We turn our attention now to the scientific revolution. While \(8\) entered this enlightened time admired by bunny lovers and chocolate aficionados with a penchant for gathering in groups of five, it had not yet joined the ranks of the truly great numbers. But that was about to change, in large part due to its collaboration with two giants of the age: Isaac Newton and Leonhard Euler.
No one embodies the scientific revolution more than Sir Isaac Newton. Newton was born on Christmas Day in 1642, two months after his father died. He survived a premature birth and the plague, no small feat in mid 17th century England. Indeed, in 1665 Cambridge colleges closed their doors due to an outbreak of plague. Sent home, where he had no access to the internet, Newton experienced his anni mirabilis, 20 miraculous months of intense creativity during which he formulated the key ideas of all his major discoveries: gravitation, optics, and, central to our story today, the calculus.
In calculus one investigates change, typically of some process over smaller and smaller intervals. As such, very small, nebulous positive quantities such as \(\Delta x\) and \(\Delta y\) came to steal the spotlight from many larger numbers such as three. How did \(8\) manage in this age of infinitesimals? By standing on the shoulders of many tiny numbers, as we shall see.

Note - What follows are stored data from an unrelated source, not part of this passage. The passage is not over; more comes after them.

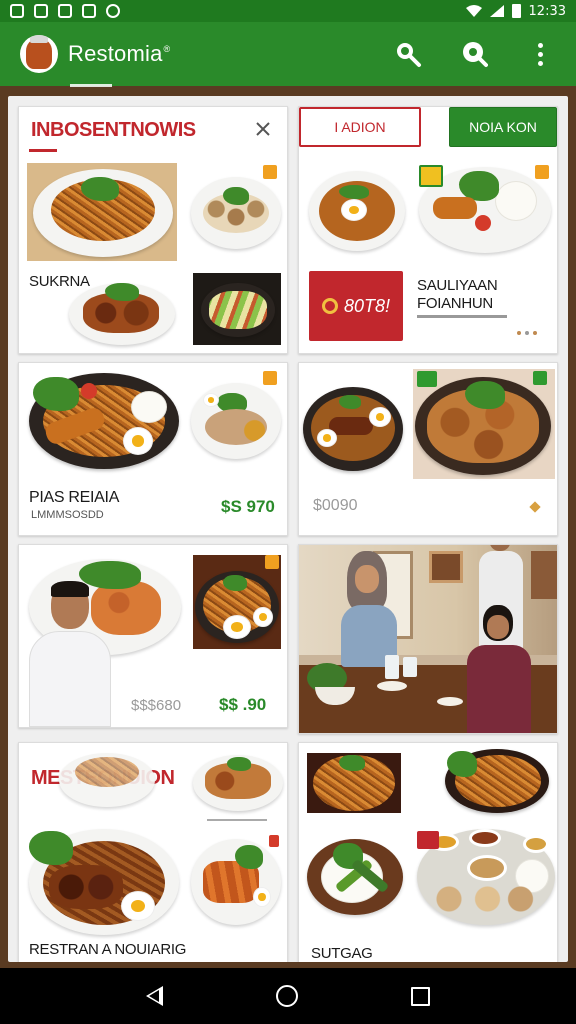  I want to click on side-dish, so click(236, 427).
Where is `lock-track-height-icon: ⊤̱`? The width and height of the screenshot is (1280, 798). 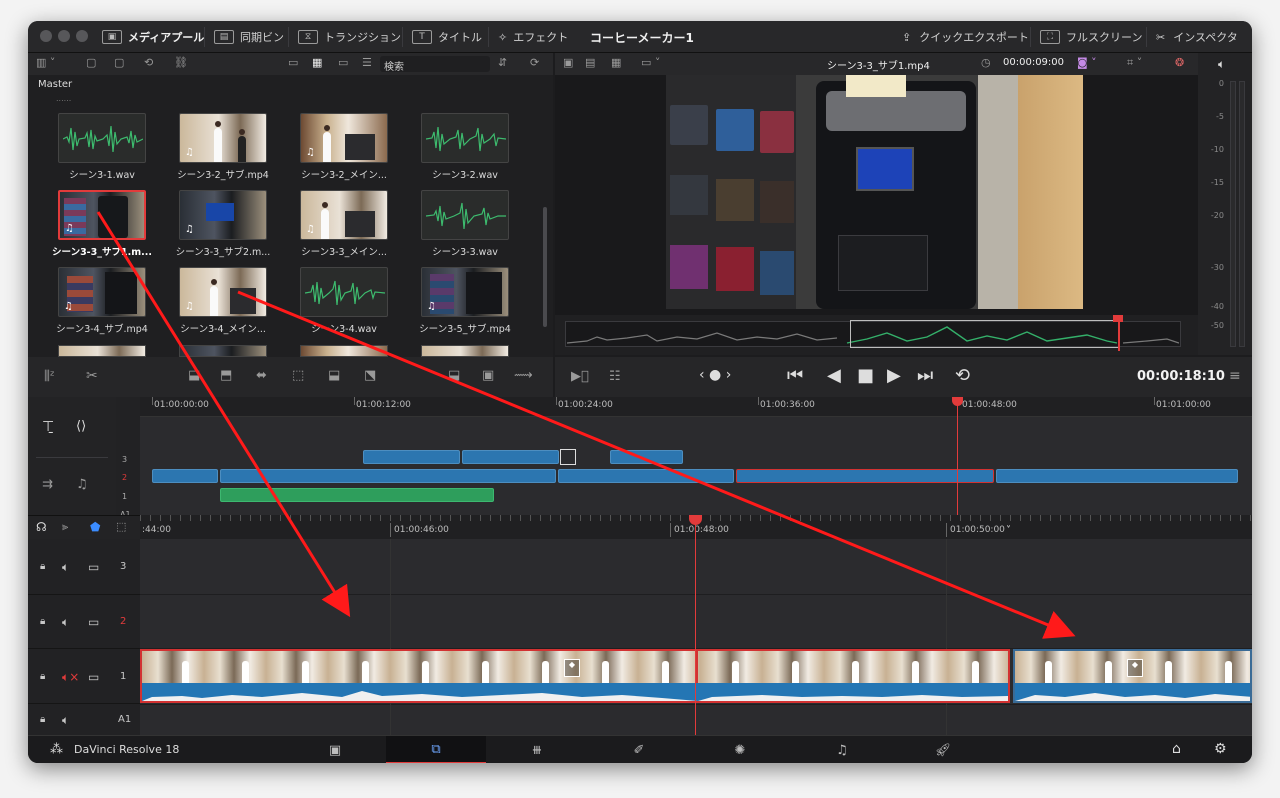 lock-track-height-icon: ⊤̱ is located at coordinates (48, 427).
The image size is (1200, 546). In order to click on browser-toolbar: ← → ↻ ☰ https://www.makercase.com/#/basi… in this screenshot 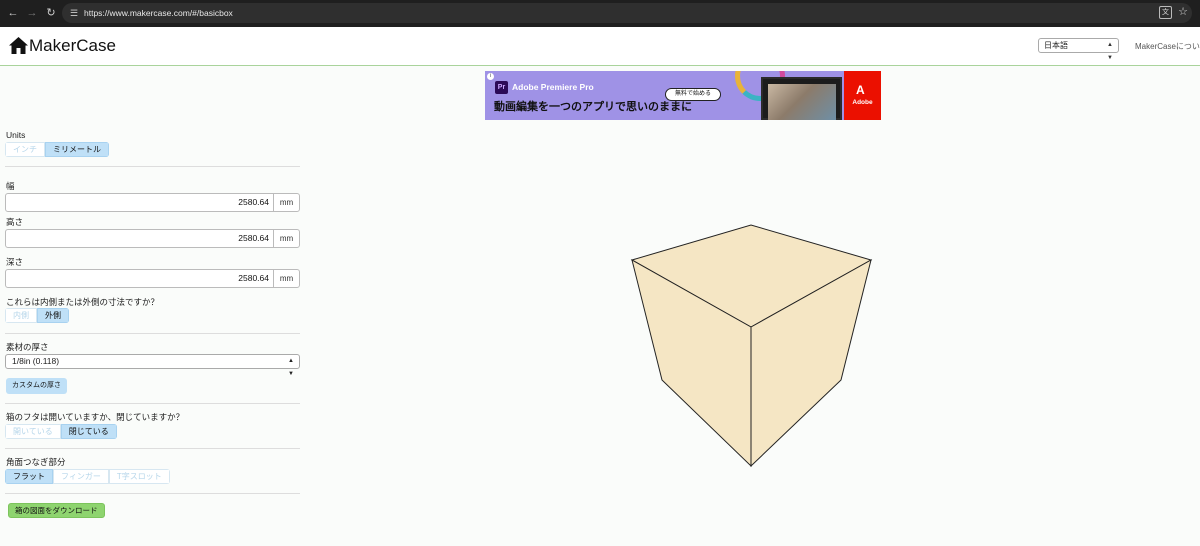, I will do `click(600, 14)`.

Newton was an astute observer of the natural world, although he occasionally sat beneath over-ripe apples with little regard for his personal safety. For instance, in his youth he put forth a serious effort to quantify his happiness. He even developed a unit of measure for happiness: the warmfuzzy. Newton ran controlled experiments involving bread puddings from which he established a relationship between the rate at which his happiness changed and the number of bread puddings he had consumed. Although the original notes have not survived to the present day, this very paragraph points to the following result of Newton's observations:
\begin{equation*} H^\prime = 6p(2-p), \end{equation*}where \(H^\prime\) represents the rate at which his happiness level is changing (in units of warmfuzzies per bread pudding), and \(p\) is the number of bread puddings consumed on a given day.

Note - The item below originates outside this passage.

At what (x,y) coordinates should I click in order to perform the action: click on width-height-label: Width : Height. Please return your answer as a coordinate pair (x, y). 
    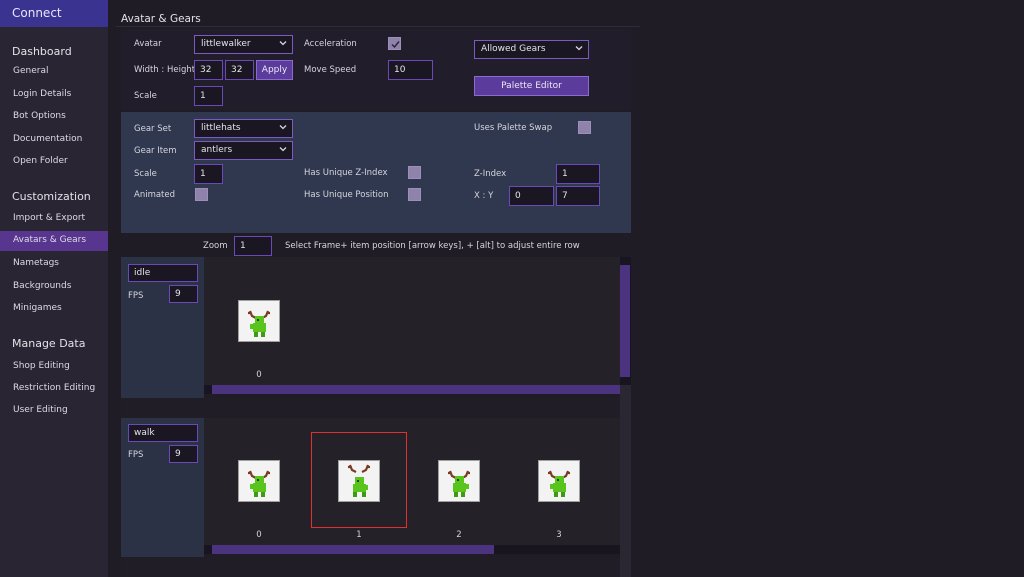
    Looking at the image, I should click on (165, 70).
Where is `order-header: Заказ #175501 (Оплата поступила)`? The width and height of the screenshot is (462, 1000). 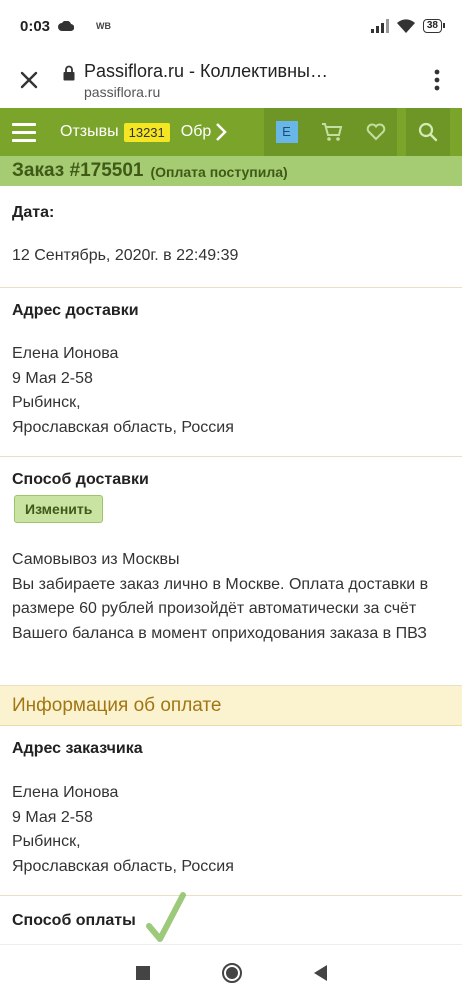
order-header: Заказ #175501 (Оплата поступила) is located at coordinates (231, 171).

As Newton eats his bread pudding his happiness level will rise as long as \(H^\prime\) is positive. According to the model, this will be the case as long as \(0 \lt p \lt 2\text{.}\) In fact, his happiness will be increasing fastest when \(p = 1\) (at which point it is increasing at a whopping rate of 6 warmfuzzies per bread pudding!), which no doubt makes it difficult not to have a second bread pudding. His happiness will continue to rise until \(p = 2\text{,}\) after which \(H^\prime\) is negative. If he were to keep on eating bread puddings after having two, his happiness level would begin to fall toward what he called grumpiness.
So, Newton's brain told him what his gut already knew: He maximizes the happiness gained from bread pudding consumption by eating exactly two of them. The natural question, of course, and the one that I dare say motivated the development of integral calculus, is this: How much happiness does he actually gain by consuming two bread puddings?
As calculus students know today, the net change in happiness level corresponds to the integral
\begin{equation*} \int_0^2 6p(2-p)~dp \end{equation*}which evaluates to \(8\) warmfuzzies.
So it came to pass that in the pursuit of happiness Newton found \(8\text{.}\) (As an aside, some etymologists believe the phrase “No, thanks. I just ate” has its origin in this saying of Newton's: “No more! I'm up eight!” This may explain why eight is one of the few numbers that is also a verb, phonetically.)